(begin)

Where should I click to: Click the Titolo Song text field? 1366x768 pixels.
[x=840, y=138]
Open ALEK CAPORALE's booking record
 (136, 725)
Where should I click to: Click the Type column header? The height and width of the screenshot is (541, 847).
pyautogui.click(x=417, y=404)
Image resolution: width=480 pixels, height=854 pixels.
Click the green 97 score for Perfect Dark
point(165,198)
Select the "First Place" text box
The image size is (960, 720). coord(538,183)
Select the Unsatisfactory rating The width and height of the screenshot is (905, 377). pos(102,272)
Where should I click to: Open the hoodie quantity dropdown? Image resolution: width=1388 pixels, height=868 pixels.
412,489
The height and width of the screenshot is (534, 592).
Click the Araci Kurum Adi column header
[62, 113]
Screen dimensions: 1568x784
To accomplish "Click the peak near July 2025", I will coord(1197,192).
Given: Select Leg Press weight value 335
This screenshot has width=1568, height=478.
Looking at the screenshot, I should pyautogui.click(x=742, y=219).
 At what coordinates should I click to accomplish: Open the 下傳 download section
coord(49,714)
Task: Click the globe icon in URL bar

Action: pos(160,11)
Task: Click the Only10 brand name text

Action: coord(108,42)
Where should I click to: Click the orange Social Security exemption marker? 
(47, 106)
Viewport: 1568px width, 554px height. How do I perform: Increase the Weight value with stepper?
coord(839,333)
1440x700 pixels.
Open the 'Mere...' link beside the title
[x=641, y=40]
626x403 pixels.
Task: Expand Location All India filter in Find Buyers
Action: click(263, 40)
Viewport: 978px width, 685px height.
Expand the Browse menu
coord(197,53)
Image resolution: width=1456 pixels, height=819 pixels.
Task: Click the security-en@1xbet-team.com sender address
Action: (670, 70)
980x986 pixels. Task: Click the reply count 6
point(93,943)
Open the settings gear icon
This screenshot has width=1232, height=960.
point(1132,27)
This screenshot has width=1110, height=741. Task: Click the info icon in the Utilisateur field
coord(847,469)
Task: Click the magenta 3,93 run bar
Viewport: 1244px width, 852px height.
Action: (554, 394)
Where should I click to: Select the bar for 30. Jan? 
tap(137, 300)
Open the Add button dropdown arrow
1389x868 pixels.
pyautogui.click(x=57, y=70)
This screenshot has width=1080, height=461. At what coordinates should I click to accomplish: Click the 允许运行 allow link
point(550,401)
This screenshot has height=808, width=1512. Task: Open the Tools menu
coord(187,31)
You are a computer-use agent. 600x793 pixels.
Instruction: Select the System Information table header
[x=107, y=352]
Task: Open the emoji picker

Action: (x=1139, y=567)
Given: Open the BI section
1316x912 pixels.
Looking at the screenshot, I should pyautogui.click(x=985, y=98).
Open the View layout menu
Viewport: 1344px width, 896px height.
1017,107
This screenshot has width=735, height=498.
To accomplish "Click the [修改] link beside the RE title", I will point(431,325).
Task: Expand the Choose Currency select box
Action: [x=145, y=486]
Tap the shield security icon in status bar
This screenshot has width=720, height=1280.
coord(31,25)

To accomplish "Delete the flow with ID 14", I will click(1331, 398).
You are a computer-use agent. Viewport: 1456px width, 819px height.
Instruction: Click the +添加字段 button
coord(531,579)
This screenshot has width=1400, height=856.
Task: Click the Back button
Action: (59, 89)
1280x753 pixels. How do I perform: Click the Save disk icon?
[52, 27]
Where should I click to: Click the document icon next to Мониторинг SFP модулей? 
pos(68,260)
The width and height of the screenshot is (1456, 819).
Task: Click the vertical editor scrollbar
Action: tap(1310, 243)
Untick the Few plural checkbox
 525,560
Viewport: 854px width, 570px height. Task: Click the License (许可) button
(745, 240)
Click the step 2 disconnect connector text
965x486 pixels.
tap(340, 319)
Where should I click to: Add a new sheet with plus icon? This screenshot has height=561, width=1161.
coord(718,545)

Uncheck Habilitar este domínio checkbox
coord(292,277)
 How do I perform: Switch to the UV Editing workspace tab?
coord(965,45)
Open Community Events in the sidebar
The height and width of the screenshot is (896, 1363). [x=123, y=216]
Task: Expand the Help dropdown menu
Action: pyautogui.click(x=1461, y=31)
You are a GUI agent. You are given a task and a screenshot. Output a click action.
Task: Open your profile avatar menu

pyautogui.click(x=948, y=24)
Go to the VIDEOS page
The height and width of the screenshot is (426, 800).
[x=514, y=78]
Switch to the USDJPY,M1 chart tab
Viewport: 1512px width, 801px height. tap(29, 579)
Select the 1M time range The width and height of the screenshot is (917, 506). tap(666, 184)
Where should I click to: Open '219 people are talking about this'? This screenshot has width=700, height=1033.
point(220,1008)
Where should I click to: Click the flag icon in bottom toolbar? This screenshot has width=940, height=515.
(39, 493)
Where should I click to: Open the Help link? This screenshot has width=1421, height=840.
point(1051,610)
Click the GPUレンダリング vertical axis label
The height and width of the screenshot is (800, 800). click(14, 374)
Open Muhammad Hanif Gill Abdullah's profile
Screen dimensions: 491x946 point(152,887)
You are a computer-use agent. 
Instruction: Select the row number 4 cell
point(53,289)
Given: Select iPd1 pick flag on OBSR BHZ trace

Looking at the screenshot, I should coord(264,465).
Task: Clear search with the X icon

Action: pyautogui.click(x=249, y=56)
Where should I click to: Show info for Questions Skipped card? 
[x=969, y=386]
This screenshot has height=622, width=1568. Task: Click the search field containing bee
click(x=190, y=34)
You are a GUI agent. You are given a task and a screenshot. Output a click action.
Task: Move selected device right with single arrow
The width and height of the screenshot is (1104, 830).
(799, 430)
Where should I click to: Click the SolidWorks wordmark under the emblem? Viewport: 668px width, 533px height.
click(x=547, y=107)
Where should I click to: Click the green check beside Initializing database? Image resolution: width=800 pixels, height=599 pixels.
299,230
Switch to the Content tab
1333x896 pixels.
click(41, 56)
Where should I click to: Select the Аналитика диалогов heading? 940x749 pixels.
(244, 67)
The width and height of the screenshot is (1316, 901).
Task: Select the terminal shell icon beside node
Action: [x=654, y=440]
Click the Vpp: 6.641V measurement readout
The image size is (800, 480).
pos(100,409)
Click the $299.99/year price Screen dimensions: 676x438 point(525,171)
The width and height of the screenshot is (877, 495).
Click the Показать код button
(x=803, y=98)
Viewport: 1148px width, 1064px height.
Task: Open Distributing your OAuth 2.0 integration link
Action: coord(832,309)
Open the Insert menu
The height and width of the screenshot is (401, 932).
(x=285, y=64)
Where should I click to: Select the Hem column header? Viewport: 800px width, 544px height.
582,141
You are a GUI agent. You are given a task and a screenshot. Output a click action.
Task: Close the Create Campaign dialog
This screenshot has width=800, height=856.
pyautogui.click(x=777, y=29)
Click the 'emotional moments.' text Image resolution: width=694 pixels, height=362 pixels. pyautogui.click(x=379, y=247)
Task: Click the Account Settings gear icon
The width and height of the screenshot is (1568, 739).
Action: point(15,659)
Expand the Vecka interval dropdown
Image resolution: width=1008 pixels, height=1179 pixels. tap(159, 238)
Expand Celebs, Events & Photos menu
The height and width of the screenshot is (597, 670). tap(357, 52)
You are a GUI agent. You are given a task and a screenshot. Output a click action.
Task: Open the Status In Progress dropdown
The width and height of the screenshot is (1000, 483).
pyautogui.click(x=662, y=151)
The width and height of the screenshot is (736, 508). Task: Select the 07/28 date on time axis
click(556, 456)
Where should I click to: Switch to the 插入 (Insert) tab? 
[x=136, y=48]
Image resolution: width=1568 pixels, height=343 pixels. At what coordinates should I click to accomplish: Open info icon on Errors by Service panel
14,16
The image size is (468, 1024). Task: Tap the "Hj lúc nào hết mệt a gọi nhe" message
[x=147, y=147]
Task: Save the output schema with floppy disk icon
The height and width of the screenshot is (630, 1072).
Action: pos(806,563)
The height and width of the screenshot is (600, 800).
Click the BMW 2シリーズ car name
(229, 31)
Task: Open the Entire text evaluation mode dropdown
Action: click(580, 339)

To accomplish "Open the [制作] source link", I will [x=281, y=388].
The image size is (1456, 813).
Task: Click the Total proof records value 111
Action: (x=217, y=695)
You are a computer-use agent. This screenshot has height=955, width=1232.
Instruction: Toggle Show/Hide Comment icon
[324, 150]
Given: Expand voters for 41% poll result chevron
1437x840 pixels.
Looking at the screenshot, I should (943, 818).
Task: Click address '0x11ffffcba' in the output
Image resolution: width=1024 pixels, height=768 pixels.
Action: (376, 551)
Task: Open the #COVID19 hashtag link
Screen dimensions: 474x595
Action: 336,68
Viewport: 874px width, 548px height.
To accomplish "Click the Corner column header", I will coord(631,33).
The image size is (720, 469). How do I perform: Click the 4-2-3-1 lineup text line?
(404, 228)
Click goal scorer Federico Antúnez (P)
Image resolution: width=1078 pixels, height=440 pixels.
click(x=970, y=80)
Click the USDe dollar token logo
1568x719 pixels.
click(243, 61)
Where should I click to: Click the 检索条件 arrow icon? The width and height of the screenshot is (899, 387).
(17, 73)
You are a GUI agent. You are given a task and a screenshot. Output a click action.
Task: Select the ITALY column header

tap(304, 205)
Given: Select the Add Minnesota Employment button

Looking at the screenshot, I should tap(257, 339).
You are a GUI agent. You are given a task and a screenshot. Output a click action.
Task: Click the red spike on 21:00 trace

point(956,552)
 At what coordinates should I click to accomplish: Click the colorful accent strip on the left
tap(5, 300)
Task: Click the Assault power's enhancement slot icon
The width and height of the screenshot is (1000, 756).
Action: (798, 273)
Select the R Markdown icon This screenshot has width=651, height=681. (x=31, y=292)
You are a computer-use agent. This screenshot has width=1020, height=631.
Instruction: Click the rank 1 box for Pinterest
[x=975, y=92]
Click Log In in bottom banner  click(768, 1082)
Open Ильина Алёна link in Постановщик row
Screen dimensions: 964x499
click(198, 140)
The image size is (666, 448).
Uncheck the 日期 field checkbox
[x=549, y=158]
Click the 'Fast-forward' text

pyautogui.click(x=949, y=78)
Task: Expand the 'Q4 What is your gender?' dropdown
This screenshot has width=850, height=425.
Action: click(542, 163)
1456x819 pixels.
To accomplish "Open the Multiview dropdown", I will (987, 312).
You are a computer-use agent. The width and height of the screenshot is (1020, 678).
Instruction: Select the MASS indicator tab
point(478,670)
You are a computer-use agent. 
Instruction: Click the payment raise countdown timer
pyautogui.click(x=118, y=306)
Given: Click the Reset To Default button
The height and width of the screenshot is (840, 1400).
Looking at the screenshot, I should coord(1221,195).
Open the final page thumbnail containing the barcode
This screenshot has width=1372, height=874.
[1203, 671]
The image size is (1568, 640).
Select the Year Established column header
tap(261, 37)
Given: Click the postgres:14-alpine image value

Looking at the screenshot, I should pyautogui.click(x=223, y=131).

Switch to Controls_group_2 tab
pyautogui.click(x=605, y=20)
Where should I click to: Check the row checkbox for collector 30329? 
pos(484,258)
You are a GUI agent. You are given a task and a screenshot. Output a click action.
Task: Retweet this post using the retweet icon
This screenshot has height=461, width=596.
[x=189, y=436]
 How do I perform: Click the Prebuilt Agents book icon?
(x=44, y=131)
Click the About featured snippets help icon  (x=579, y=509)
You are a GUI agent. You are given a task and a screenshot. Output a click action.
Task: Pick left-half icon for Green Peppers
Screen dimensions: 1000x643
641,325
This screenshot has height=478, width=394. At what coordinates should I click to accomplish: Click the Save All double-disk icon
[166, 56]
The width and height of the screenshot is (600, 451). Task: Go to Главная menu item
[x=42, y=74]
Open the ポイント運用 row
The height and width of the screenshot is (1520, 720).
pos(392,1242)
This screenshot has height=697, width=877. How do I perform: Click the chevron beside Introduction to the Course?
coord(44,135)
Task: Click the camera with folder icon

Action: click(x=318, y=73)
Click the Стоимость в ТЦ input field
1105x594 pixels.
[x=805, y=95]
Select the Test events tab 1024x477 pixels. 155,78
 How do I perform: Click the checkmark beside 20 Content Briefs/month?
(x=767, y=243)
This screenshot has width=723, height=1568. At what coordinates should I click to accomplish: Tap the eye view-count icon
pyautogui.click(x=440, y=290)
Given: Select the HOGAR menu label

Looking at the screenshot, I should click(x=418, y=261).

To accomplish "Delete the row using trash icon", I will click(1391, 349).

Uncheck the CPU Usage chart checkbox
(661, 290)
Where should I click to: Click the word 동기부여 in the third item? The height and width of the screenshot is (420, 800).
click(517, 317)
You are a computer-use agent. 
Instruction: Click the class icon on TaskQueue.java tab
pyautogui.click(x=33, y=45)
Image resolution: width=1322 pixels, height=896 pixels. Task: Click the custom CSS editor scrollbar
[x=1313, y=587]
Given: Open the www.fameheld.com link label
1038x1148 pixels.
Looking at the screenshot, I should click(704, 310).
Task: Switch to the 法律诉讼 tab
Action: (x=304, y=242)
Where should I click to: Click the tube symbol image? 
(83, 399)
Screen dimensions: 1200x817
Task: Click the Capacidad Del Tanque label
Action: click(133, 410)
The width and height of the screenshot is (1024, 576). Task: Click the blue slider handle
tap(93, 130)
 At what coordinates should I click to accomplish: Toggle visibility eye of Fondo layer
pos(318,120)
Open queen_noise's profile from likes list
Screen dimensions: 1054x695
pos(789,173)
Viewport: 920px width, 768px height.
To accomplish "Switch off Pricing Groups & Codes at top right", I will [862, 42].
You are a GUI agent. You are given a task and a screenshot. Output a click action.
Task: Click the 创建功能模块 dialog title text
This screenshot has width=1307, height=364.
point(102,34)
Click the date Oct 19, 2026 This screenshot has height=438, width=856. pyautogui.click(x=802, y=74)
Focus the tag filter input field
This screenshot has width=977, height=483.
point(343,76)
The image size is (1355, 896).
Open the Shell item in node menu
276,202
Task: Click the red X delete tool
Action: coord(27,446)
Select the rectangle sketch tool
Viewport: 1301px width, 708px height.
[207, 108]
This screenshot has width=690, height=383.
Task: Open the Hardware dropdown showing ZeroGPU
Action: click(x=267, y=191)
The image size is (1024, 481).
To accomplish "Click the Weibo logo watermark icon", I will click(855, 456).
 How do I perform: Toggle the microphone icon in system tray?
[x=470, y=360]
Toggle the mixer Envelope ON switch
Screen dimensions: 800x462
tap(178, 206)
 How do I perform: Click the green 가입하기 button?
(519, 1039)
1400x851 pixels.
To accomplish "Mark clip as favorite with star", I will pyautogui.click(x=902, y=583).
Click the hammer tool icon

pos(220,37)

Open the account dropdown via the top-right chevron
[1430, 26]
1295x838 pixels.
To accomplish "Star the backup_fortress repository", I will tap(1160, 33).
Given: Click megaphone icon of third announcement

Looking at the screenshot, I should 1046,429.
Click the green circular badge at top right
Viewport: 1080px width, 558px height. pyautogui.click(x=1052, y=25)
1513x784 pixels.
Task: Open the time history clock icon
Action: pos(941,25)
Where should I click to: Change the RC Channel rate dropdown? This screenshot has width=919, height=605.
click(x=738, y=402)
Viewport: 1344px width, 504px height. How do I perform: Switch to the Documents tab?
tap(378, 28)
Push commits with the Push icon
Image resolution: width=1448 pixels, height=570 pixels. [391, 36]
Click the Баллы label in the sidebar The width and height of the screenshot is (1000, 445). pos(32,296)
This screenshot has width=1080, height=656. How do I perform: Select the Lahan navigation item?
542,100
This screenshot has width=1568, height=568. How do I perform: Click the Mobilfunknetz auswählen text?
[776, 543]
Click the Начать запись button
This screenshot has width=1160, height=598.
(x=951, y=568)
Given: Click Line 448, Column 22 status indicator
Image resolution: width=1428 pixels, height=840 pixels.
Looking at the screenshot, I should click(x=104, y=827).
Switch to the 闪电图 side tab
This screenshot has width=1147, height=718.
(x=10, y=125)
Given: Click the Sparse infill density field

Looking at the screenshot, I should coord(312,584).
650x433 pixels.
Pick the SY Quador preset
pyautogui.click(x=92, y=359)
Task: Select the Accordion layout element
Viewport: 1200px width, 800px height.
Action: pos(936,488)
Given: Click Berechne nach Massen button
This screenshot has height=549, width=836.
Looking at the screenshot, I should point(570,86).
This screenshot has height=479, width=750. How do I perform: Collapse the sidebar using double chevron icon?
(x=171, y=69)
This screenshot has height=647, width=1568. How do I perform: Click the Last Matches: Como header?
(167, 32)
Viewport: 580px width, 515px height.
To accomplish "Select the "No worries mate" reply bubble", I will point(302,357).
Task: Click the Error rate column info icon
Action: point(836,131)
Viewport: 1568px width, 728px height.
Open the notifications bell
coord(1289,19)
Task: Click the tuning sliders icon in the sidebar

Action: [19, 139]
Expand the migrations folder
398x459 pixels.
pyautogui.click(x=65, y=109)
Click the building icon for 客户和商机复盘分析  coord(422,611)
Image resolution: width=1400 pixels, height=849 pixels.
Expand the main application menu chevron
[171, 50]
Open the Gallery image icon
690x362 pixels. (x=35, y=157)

(end)

*Exercise goal*.
Copy the material from the line with "Click the date" up to and including the line with "click(x=738, y=402)", substituting "wrench" for "hammer" and leaving everything else unchanged.

*The output*.
Click the date Oct 19, 2026 This screenshot has height=438, width=856. pyautogui.click(x=802, y=74)
Focus the tag filter input field
This screenshot has width=977, height=483.
point(343,76)
The image size is (1355, 896).
Open the Shell item in node menu
276,202
Task: Click the red X delete tool
Action: coord(27,446)
Select the rectangle sketch tool
Viewport: 1301px width, 708px height.
[207, 108]
This screenshot has width=690, height=383.
Task: Open the Hardware dropdown showing ZeroGPU
Action: click(x=267, y=191)
The image size is (1024, 481).
To accomplish "Click the Weibo logo watermark icon", I will click(855, 456).
 How do I perform: Toggle the microphone icon in system tray?
[x=470, y=360]
Toggle the mixer Envelope ON switch
Screen dimensions: 800x462
tap(178, 206)
 How do I perform: Click the green 가입하기 button?
(519, 1039)
1400x851 pixels.
To accomplish "Mark clip as favorite with star", I will pyautogui.click(x=902, y=583).
Click the wrench tool icon

pos(220,37)

Open the account dropdown via the top-right chevron
[1430, 26]
1295x838 pixels.
To accomplish "Star the backup_fortress repository", I will tap(1160, 33).
Given: Click megaphone icon of third announcement

Looking at the screenshot, I should 1046,429.
Click the green circular badge at top right
Viewport: 1080px width, 558px height. pyautogui.click(x=1052, y=25)
1513x784 pixels.
Task: Open the time history clock icon
Action: pos(941,25)
Where should I click to: Change the RC Channel rate dropdown? This screenshot has width=919, height=605.
click(x=738, y=402)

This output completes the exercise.